**THE TASK:** Check every line of the data below for the word "will" and say how many have it, without further comment.

Excerpts from a dataset
....
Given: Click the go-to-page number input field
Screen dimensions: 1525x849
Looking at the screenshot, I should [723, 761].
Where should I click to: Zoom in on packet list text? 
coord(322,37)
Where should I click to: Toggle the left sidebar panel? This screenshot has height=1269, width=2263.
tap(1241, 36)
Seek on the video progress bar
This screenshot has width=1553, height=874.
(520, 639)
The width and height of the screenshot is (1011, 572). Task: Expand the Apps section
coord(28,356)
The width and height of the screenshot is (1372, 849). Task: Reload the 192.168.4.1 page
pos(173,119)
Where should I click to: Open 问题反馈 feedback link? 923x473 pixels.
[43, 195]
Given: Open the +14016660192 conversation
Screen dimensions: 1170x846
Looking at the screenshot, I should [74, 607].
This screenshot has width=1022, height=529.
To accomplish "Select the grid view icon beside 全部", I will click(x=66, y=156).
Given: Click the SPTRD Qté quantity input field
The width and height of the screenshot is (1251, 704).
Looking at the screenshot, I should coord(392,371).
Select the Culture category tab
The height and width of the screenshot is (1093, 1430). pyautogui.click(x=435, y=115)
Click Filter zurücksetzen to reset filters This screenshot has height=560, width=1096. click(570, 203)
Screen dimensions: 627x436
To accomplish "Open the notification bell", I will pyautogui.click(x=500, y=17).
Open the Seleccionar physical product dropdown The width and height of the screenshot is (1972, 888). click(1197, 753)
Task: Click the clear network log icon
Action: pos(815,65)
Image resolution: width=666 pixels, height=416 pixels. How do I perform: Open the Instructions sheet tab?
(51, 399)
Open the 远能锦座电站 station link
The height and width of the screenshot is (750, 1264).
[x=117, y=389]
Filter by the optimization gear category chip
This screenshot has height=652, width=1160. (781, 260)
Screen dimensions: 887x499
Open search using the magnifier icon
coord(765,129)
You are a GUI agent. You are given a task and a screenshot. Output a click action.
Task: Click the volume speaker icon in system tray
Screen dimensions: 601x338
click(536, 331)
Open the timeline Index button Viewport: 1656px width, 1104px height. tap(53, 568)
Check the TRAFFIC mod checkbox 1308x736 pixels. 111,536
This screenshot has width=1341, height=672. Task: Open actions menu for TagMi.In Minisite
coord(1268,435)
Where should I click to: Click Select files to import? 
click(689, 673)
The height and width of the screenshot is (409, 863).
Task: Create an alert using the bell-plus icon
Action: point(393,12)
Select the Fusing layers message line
....
**SOLUTION:** 2